Через полгода она неожиданно вернулась. Её трудно было узнать: похудела, под глазами синие тени. Но более всего поражали глаза - они горели лихорадочно, в них было что-то таинственное, пугающее... Старуха Токарева недолго терялась в догадках. Она поняла, что с дочерью случилось самое худшее, и позор этот будет преследовать её остаток жизни. В один из дней, не выдержав упрёков матери, Анна так закричала, что, казалось, сердцу не выдержать:

- Я не буду жить, не буду!..

- Тише, дура, поселенец услышит, - сказала мать.

Но было уже поздно. Михаил Карлович всё понял. Что делать? Надо спасать молодую красивую мать, похожую больше на заболевшего ребёнка. Страдания других так трогали мягкую душу Кюхельбекера, будто они становились его страданиями. Войдя в горницу, он сказал как можно обыденней:

- Чего матушка зря убиваться? Не помирать же. Ребёнка Аннушки я себе возьму, крёстным отцом ему буду, согласны?

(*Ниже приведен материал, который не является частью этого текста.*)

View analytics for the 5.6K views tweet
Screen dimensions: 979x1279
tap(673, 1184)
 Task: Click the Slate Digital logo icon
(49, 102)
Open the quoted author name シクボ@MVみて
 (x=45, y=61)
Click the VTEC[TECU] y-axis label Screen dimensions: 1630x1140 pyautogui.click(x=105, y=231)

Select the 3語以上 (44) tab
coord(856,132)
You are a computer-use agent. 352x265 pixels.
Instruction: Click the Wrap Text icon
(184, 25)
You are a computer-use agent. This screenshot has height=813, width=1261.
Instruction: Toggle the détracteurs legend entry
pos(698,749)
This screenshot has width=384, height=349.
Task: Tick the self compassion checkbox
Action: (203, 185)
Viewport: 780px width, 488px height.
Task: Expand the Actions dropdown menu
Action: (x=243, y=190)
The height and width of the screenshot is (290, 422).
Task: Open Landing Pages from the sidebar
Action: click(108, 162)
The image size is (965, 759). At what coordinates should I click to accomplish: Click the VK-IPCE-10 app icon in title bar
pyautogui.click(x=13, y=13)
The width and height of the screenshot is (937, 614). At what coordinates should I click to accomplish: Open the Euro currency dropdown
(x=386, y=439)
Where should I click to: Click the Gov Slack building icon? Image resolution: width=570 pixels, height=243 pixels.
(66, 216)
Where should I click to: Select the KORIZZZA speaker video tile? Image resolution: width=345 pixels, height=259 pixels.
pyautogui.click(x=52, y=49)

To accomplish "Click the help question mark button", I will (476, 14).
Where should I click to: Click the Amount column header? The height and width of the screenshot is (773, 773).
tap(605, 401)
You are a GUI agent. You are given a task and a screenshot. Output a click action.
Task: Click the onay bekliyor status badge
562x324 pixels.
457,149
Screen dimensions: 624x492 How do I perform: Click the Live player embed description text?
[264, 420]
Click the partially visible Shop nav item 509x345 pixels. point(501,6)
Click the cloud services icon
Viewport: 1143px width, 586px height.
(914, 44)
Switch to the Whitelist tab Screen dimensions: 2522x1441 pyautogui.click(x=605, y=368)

Стало тихо. Анна, пошатываясь подошла к Михаилу Карловичу и упала ему на грудь. Впервые за это тягостное время она дала волю слезам. Её красивые полные руки, плечи вздрагивали... Горе находило свой выход, она боялась потерять эту надежду и всё крепче прижималась к Михаилу Карловичу, бормотала что-то бессвязное...

В августе 1833 года Анна родила сына. Михаил Карлович сам принял от купели ребёнка.

- Так вот ты какой, баргузннец... Живи! - сказал он убеждённо и улыбнулся матери.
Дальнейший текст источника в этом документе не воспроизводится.